Every line in the data below has to be repeated exactly; no picture belongs in the result.

Source data:
============

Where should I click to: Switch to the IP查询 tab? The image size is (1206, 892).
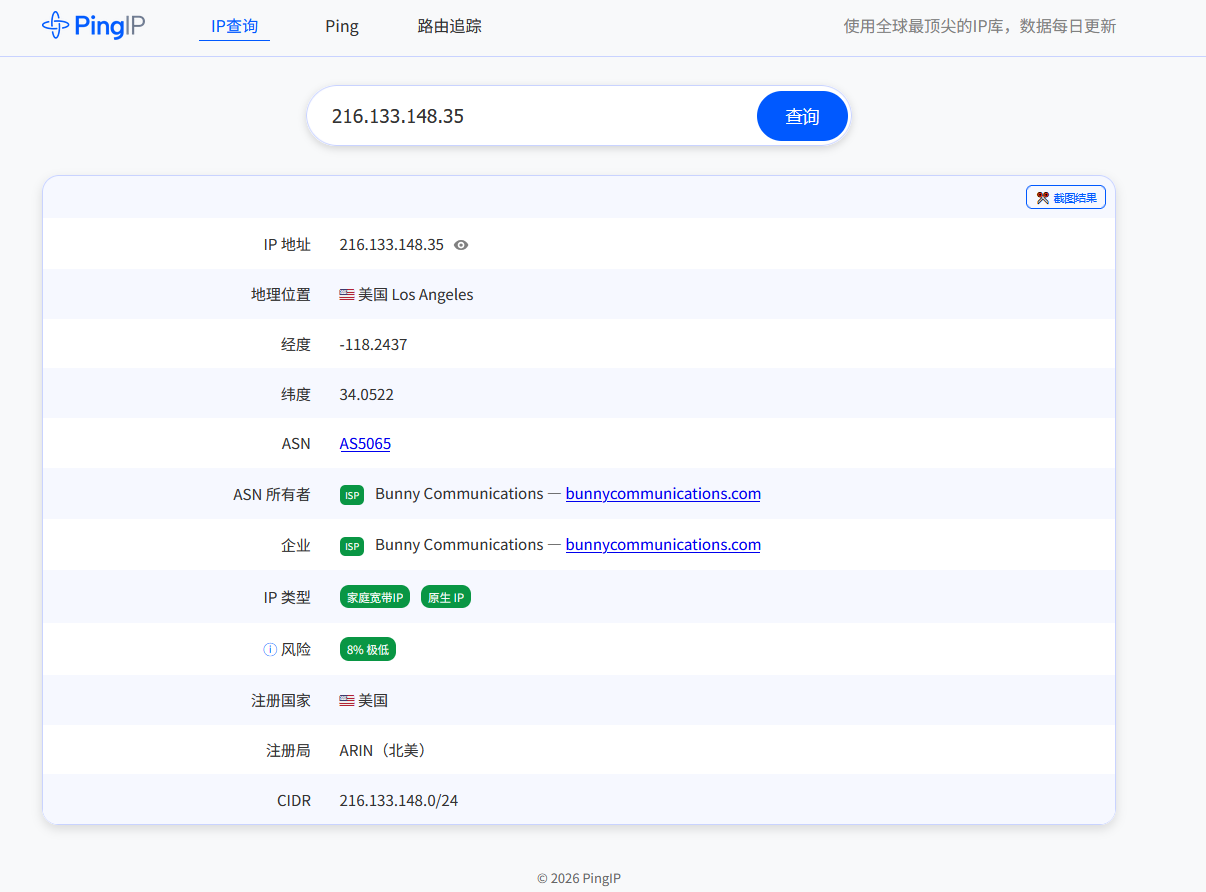tap(234, 26)
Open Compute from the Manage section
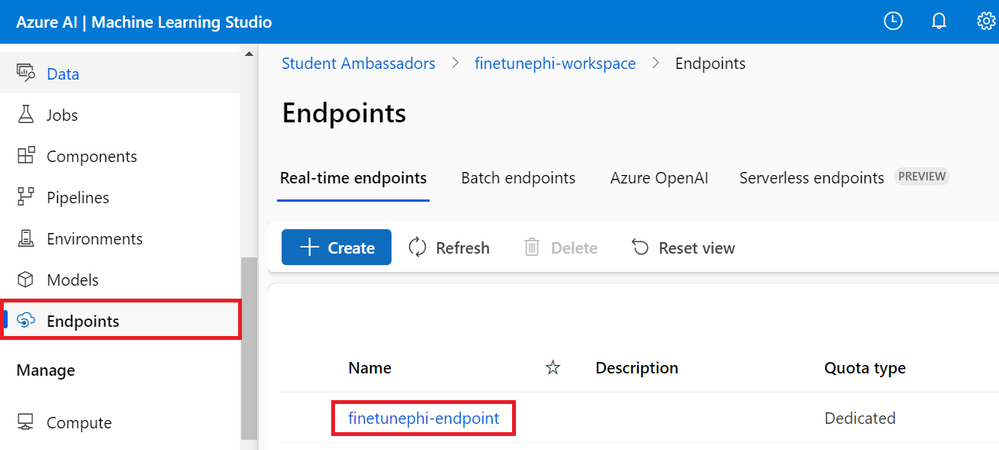 pos(78,423)
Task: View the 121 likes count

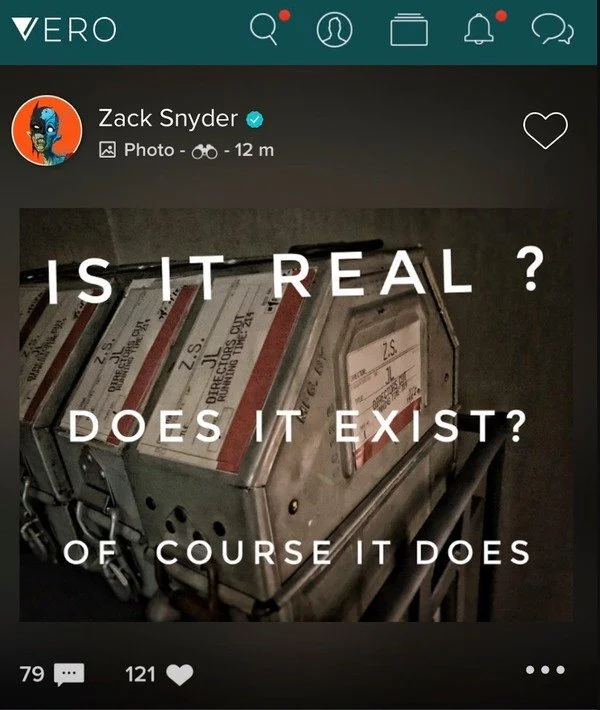Action: click(140, 674)
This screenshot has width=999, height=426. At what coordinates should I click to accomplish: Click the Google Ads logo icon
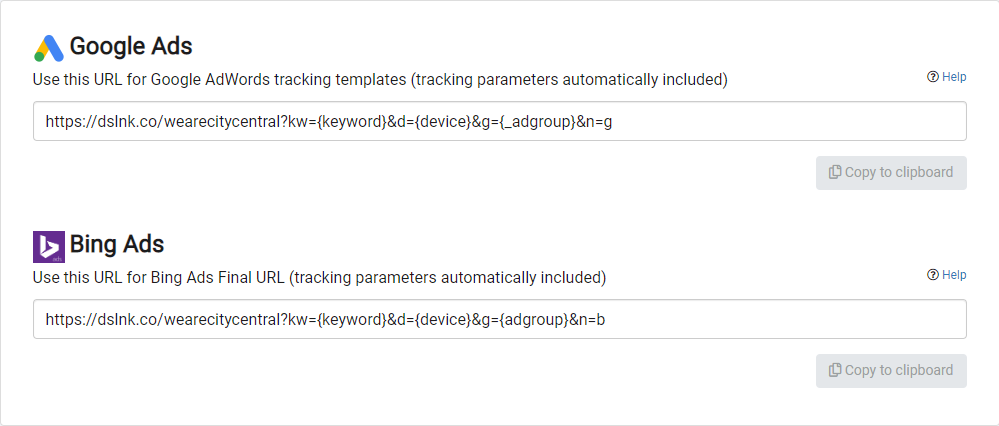click(x=49, y=48)
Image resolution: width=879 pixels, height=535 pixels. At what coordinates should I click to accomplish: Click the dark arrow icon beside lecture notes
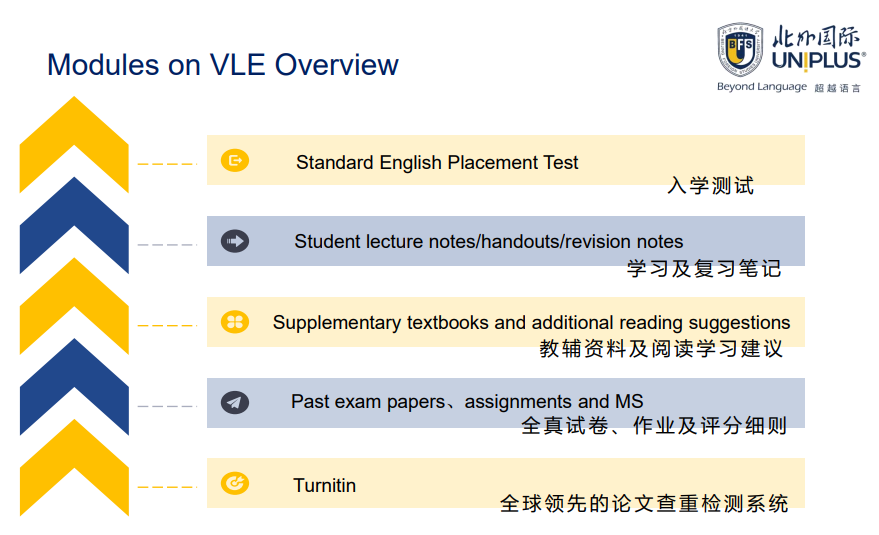tap(235, 242)
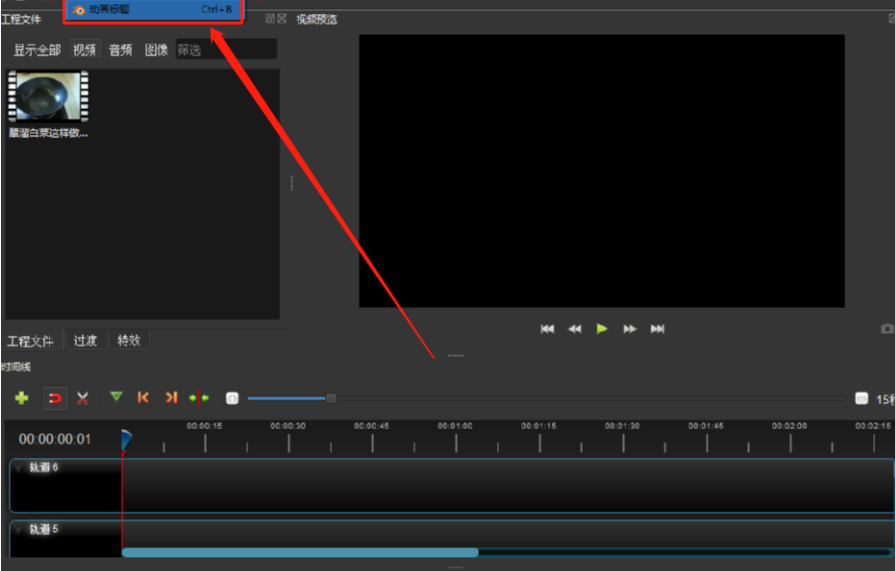Viewport: 895px width, 571px height.
Task: Rewind the video preview
Action: point(575,329)
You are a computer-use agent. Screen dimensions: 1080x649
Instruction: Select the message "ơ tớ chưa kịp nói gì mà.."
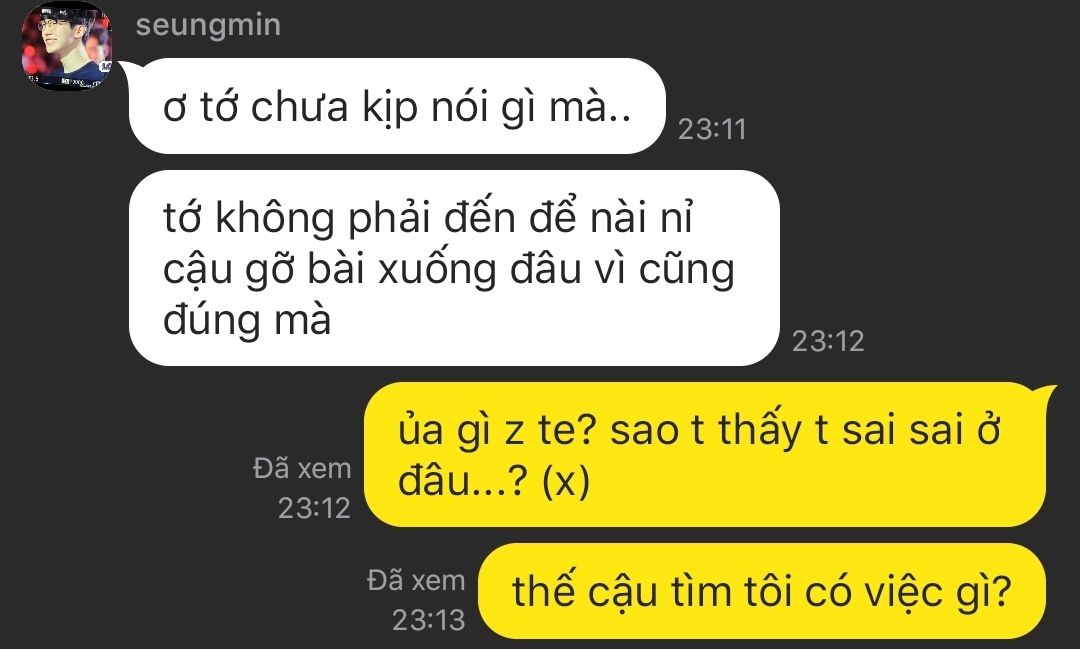397,106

============

- _Reply_:
Where should I click to: Switch to the IP查询 tab? The image size is (1206, 892).
tap(234, 26)
Open Compute from the Manage section
 pos(78,423)
Task: View the 121 likes count

Action: click(140, 674)
This screenshot has width=999, height=426. At what coordinates should I click to accomplish: Click the Google Ads logo icon
click(x=49, y=48)
Image resolution: width=879 pixels, height=535 pixels. At what coordinates should I click to accomplish: Click the dark arrow icon beside lecture notes
tap(235, 242)
Viewport: 895px width, 571px height.
Task: Rewind the video preview
Action: point(575,329)
You are a computer-use agent. Screen dimensions: 1080x649
Instruction: Select the message "ơ tớ chưa kịp nói gì mà.."
397,106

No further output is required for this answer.